[Letterhead of Opteum Inc.]







VIA EDGAR ELECTRONIC TRANSMISSION
AND BY FAX TO 202-772-9209

November 21, 2006

Securities and Exchange Commission
Division of Corporation Finance
450 Fifth Street, N.W.
Washington, DC 20549

Attention:  James T. Webster

Re:
Opteum Inc.
Item 4.02 Form 8-K
Filed November 13, 2006
File No. 1-32171

Dear Mr. Webster:
 
Set forth below is our response to the comments of the Staff of the Division of Corporation Finance of the Securities and Exchange Commission (the “Commission”) in respect of our Form 8-K filed on November 13, 2006, as set forth in the Staff’s comment letter dated November 15, 2006 (the “Comment Letter”). The numbered paragraph below corresponds to the numbered paragraph in the Comment Letter. For convenience of reference, we first set forth the Staffs’ comment in full, followed by our response.

1.  
Please tell us if you have reviewed your fiscal year 2005 [sic] statement of operations for compliance with SFAS 133 as it relates to the interest rate lock commitments acquired through your [sic] purchase of Opteum Financial Services, LLC in November 2005 [sic].
 
You should file an amendment in response to this comment on or before November 22, 2006.
 
In response to the Staff’s comment, we have filed an amendment on Form 8-K/A to include the following additional disclosure:
 
The Company concluded that, as a result of the misapplication of SFAS No. 133 by OFS for the period November 3, 2005, through December 31, 2005, the Company’s consolidated income before income taxes as previously reported on the Company’s consolidated statement of operations for the year ended December 31, 2005, was overstated by approximately $0.5 million. The Company’s consolidated statement of operations for the year ended December 31, 2005, as previously reported in the Company’s Form 10-K/A reflects income before income taxes of $20.1 million. Had the misapplication of SFAS No. 133 by OFS not occurred, the Company’s consolidated statement of operations for such period would have reflected consolidated income before income taxes of $19.6 million.

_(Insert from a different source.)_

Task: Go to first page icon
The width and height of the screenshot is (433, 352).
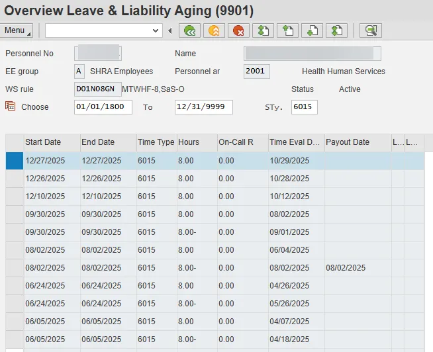Action: (x=264, y=30)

Thus, the approximately $0.5 million impact of the misapplication of SFAS No. 133 by OFS for the period November 3, 2005, through December 31, 2005, represents approximately 2.5% of the Company’s consolidated income before income taxes for the year ended December 31, 2005.
 
Notwithstanding the foregoing, the Company concluded that its consolidated financial statements as of, and for the year ended, December 31, 2005, present fairly, in all material respects, the consolidated financial position of the Company as of December 31, 2005, and the results of the Company’s operations and cash flows for the year ended December 31, 2005, and do not require restatement. Accordingly, the Company has determined to account for the impact of the misapplication of SFAS No. 133 by OFS for the period November 3, 2005, through December 31, 2005, in its restated consolidated financial statements as of, and for the period ended, March 31, 2006, and believes that doing so will be immaterial to such consolidated financial statements.
 
In closing, we acknowledge that:
 
 
we are responsible for the adequacy and accuracy of the disclosure in our filings with the Commission;
 
 
Staff comments or changes to disclosure in response to Staff comments do not foreclose the Commission from taking any action with respect to our filings with the Commission; and
 
 
it is the Staff’s position that we may not assert Staff comments as a defense in any proceeding initiated by the Commission or any person under the federal securities laws of the United States.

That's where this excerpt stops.